IL LAUREANDO

Lunedì mi laureo.

Strana sensazione, dopo quasi 14 anni di università.

Perché la mia, devo dire, è una posizione piuttosto anomala. Di certo non completo un normale corso di studi, che con il vecchio ordinamento poteva durare cinque, sei, sette anni al massimo, ma proprio se eri un fuori corso impenitente.

I miei amici e compagni di università che sono arrivati alla laurea, ci sono arrivati – al più tardi – nel 2001.

Eppure io non sono nemmeno uno di quelli che riprende in mano gli studi dopo anni e anni, in età matura e con una carriera avviata.

Mi ha fatto effetto leggere, qualche mese fa, un articolo di Luigi Accattoli in cui raccontava la sua laurea a sessant’anni. Gli mancava solo la tesi, e aveva adattato uno dei suoi libri più conosciuti, Quando il papa chiede perdono.

Non è strano che un giornalista non sia laureato. Nella mia redazione lo è uno solo su cinque.

Ma per me, dicevo, non è come per Accattoli. Perché io, l’università, non l’ho mai lasciata. Solo che sono stato un po’ lentino.

Prima per lentezza fisiologica. Perché sono lento in tutto. Poi è arrivato il lavoro, poi i lavori, poi DiTuttoDiPiù.

La mia storia universitaria ha attraversato molte ere, sia personali sia accademiche. Nel senso che in mezzo c’è stato lo spaccamento in due della Facoltà di Lettere della "Sapienza" dovuto ad un litigio tra baroni, e che vede ora uno stesso dipartimento diviso in Lettere e Scienze umanistiche.

Poi c’è stata la Riforma, il trepiùddue eccetera eccetera.

Mi sono iscritto all’università nel novembre del 1994. Ed ero un frequentante estremo. Nel senso che ho frequentato praticamente tutti gli esami che ho dato. Credo solo un paio su 20 di averli dati da non frequentante.

Facevo il pendolare e prendevo il treno alle 6.30 per stare a lezione alle 8. Almeno tre volte a setttimana. Poi ogni tanto mi fermavo a dormire da Nonna, ogni tanto da Zia. Qualche volta da Eleonora, che studiava con me. Compagna di università dopo essere stata compagna di scuola alle elementari.

__ELENCO DEI COMPITI__
[1] Copia dal brano sulla laurea la parte compresa tra "Eppure io non" e "solo su cinque.", estremi inclusi.
[2] Riscrivi in forma più breve il paragrafo del brano sulla laurea che inizia con "Facevo il pendolare", conservandone i fatti principali.

__RIGHE DI DATI__
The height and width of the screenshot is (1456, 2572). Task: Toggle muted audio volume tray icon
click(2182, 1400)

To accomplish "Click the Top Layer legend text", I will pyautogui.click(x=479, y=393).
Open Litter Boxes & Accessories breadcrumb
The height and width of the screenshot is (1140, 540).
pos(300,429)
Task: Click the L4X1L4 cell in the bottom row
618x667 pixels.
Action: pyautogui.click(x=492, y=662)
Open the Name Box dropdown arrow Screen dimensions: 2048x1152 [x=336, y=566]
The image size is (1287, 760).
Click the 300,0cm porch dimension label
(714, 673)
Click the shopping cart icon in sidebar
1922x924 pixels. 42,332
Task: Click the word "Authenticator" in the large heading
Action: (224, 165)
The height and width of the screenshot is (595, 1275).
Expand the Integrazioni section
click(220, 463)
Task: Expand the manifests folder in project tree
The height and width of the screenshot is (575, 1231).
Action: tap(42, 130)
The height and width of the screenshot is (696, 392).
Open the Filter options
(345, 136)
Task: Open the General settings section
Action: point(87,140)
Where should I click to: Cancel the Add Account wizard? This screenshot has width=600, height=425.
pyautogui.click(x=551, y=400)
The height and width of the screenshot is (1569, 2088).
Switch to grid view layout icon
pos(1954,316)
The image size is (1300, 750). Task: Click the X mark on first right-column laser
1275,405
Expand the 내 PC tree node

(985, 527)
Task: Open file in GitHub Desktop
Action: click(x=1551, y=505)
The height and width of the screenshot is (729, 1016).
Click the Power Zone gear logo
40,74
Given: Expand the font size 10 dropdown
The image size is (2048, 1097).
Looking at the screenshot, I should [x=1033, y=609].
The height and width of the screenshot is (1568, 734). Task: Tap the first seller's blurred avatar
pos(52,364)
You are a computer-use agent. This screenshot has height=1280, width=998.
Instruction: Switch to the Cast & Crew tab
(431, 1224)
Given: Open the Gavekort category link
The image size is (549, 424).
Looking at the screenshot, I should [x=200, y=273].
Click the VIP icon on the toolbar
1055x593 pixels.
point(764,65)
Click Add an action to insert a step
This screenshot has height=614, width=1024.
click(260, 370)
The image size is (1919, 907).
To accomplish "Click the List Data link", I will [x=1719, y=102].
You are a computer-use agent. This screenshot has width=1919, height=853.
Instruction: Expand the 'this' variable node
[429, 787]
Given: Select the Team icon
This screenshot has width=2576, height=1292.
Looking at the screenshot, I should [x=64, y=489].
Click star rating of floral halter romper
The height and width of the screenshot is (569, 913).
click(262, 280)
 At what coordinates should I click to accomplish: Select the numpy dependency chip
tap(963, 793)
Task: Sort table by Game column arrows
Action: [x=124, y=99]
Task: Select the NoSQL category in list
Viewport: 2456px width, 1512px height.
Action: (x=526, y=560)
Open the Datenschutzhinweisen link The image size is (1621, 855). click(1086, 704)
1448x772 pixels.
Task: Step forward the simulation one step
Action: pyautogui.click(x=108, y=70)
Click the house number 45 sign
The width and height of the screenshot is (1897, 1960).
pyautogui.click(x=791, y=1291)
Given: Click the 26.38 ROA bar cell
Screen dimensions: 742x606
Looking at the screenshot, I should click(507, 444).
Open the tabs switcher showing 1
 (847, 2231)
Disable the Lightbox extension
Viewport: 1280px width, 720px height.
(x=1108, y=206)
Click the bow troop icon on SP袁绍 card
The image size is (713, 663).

__SOLUZIONI DEGLI ESERCIZI__
[1]
Eppure io non sono nemmeno uno di quelli che riprende in mano gli studi dopo anni e anni, in età matura e con una carriera avviata.

Mi ha fatto effetto leggere, qualche mese fa, un articolo di Luigi Accattoli in cui raccontava la sua laurea a sessant’anni. Gli mancava solo la tesi, e aveva adattato uno dei suoi libri più conosciuti, Quando il papa chiede perdono.

Non è strano che un giornalista non sia laureato. Nella mia redazione lo è uno solo su cinque.

[2] Facevo il pendolare: almeno tre volte a settimana prendevo il treno delle 6.30 per essere a lezione alle 8. Ogni tanto dormivo da Nonna, da Zia o da Eleonora, che studiava con me ed era stata mia compagna di scuola alle elementari.